Des médicaments contre l’HTA source d’impuissance, un alibi

Des malades racontent souvent « De toute façon, les médicaments contre l’hypertension artérielle donnent l’impuissance, moi je dois rester un vrai homme, je vais commencer le traitement après ! ». Pour Dr Atta, la peur de l’impuissance sexuelle (dysfonction sexuelle) remplit l’esprit de bien de jeunes avec d’autres prétextes liés aux médicaments notamment la peur des complications dont la mort, de la crainte d’entamer ‘’tôt’’ un traitement au long cours.

« Lorsque nous sommes honnêtes envers nous-mêmes, nous réalisons que ne pas prendre le traitement à temps, c’est sacrifier toute sa vie (garantie par une prévention) au détriment du plaisir ponctuel », a prévenu le cardiologue. Il précise toutefois que l’hypertension artérielle finit par entrainer l’impuissance sexuelle lorsqu’elle n’est pas équilibrée sur le long terme. L’idée reçue, dit-il, devient un parfait alibi, qui nous cache l’ignorance profonde de la réalité qui peut être mise à nue déjà par une simple logique.

D’après Dr Atta, l’alibi peut cacher encore une autre réalité, celle de la peur de l’inconnu : « Nous ne connaissons pas souvent le médicament que le spécialiste nous propose, alors la crainte de cet inconnu nous fait réfléchir dans tous les sens, avec tellement de suppositions, de lien avec les « on dit », car le confort de la satisfaction immédiate et habituelle, sera ébranlé et on ne sait pas encore s’il est possible de retrouver les mêmes sensations, le même confort avec un traitement qui se veut pour la vie.

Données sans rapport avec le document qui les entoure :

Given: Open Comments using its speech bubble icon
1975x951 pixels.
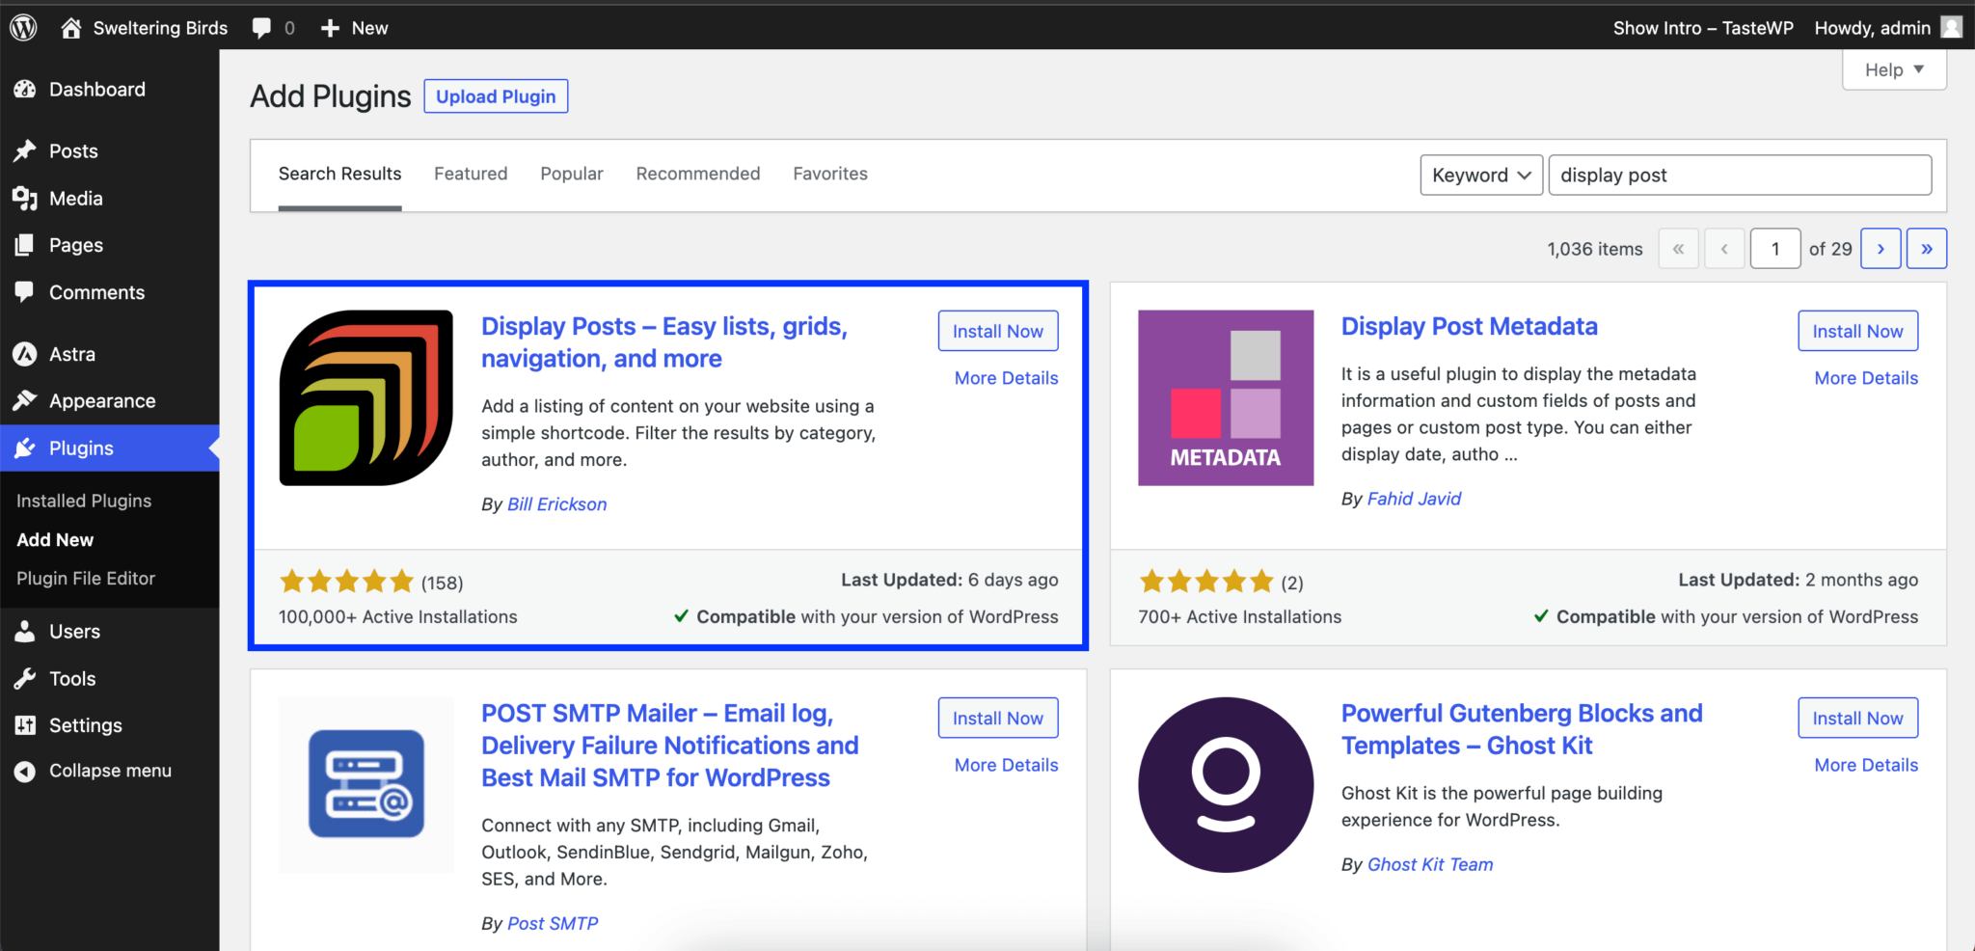Looking at the screenshot, I should [x=25, y=291].
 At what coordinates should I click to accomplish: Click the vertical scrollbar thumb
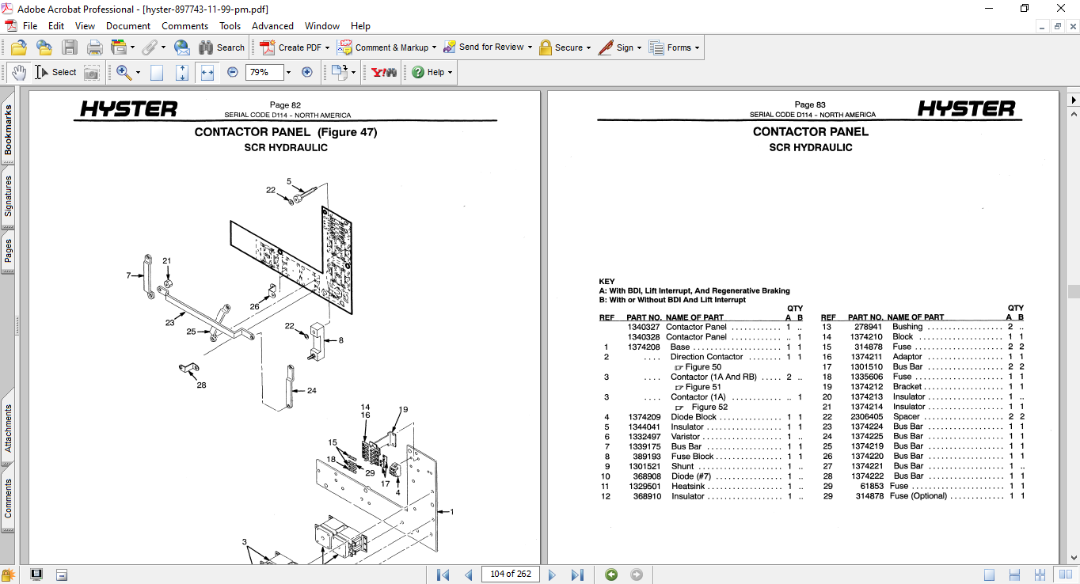pyautogui.click(x=1073, y=291)
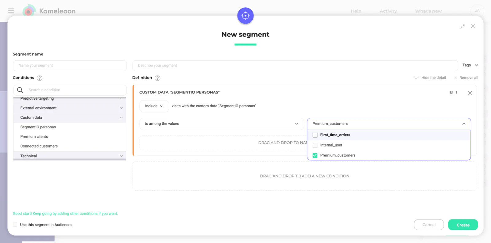The height and width of the screenshot is (243, 491).
Task: Click the layers icon in condition header
Action: 451,93
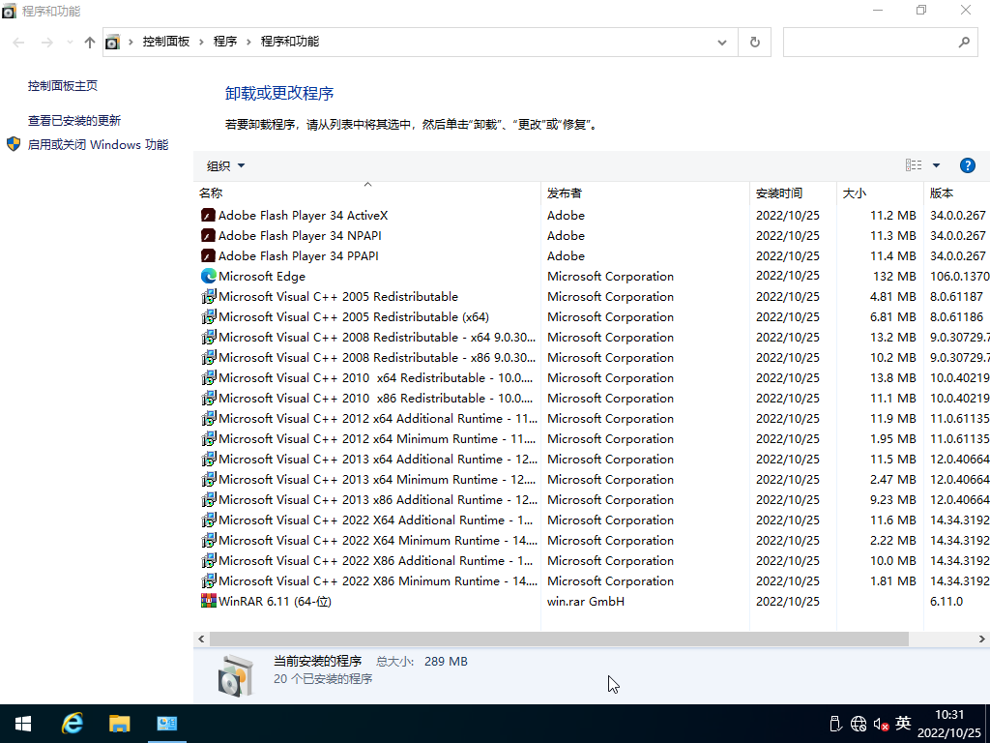Viewport: 990px width, 743px height.
Task: Click the horizontal scrollbar right arrow
Action: tap(982, 639)
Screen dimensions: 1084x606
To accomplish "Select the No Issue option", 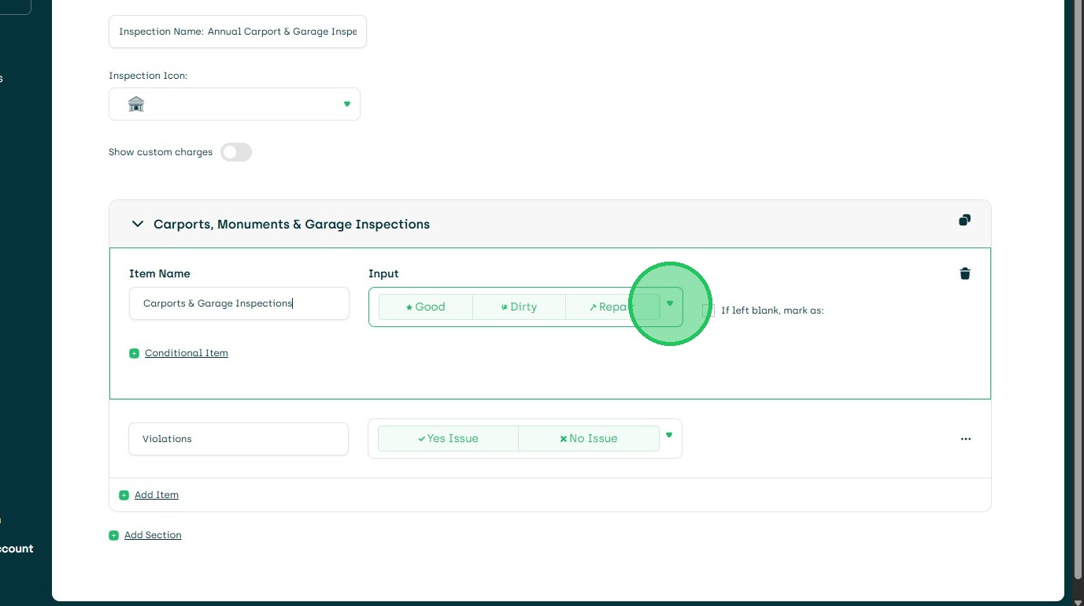I will coord(588,439).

Si nous avons l’assurance de sentir aussi bien avec le nouveau médicament, nous ne plaindrions pas, or cette assurance n’est pas du ressort du médecin, et personne ne peut savoir cela sans avoir essayé !).

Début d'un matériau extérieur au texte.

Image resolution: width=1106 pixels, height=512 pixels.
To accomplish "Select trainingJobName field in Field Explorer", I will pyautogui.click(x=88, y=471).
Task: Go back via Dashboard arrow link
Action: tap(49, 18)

L’activité physique, un des remèdes miracles

La prise en main de sa vie commence lorsqu’on a le courage de poser les bonnes questions et l’honnêteté d’y répondre franchement. Il serait plus simple pour les sujets jeunes et adultes hypertendus d’affronter la réalité de leur HTA, de prendre correctement leur médicament en faisant de l’activité physique régulièrement afin d’augmenter leur capacité à prévenir les complications de l’HTA.